One of these scenes in the collection of the Museum of Nebraska Art - a lithograph print by Catlin titled Buffalo Hunt On Snow Shoes - has special merit both as art, and as story.

It is a winter scene, two Indians have cornered a buffalo against a stand of snow covered firtress. The hunter on the left thrusts a lance into the side of the buffalo that has collapsed in the snow. On the right the hunter has a bowstring pulled back taut, the large, menacing arrowhead braced against the bow and pointed at the bull's head. The bull's eyes are slightly cross eyed and vague, blood pours in a stream from the spike of the lance in his side. There is a clear, balletic grace in the image of the Indian with the bow. His pointed snow shoes arc upward toward the curve of his legs, a curve which carries our eyes up through the quiver with its arrows On up through the graceful, sweep of his torso climaxing abruptly in the powerful diagonals of his arms pushing the bow and pulling the string for maximum tension.
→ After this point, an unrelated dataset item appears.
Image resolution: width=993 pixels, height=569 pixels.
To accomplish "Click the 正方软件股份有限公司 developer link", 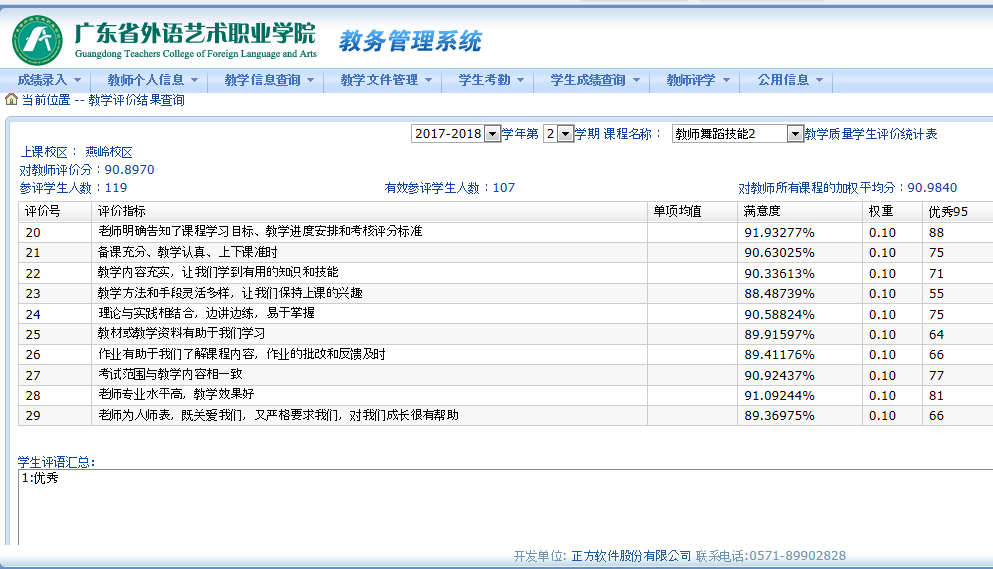I will point(630,556).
The strong diagonals of the arrow and the lance are clearly designed by Catlin to focus our eye on the head of that bull and that haunting, depleted, half dead gaze staring directly out at us.

A disarming footnote: falling down from the back of the Indian with the bow is the skin of a fox, it looks alive, and it too stares malignantly at the helpless bison. This vignette is in the foreground of the print, in the lower left quarter of the frame. In the foreground and middle ground of the fight of the print, another drama is taking place. Another Bison is down, bleeding profusely on the snow, there to the left. Behind him, receding in the distance, the bison cows are galloping, retreating through drifts of snow. The snow covered hills behind them are three stylized round tops, of almost identical shape, each diminishing in size behind each other like visual echoes, the line of their slopes falling directly into the retreating buffaloes farthest from our eyes, just at the far left border of the print. Catlin cleverly, powerfully, dramatizes the headlong rush of the buffalo retreat through his composition. A line of buffaloes in the middle distance charges through the snow at the tail end of the stampede, below them dark, shaded trails left by the retreating animals aide sweep our eyes left like a jet stream, the elegant line of the slope above them reinforces the line of this wild, desperate stampede through the snow heading left at breakneck speed.

A subtle, dark cloud of ice crystals hovers over the hills and suggests the intense, cold conditions of the prairie in winter. The bold lines and flat, broad areas of color, the strong, sweeping lines of the composition suggest the elegant power of Japanese artist Hokusai, who interestingly, was contemporaneous with Catlin. The excitement, pathos and drama of this work fixed the imagination and growing appetite of the world for the romance and allure of the west.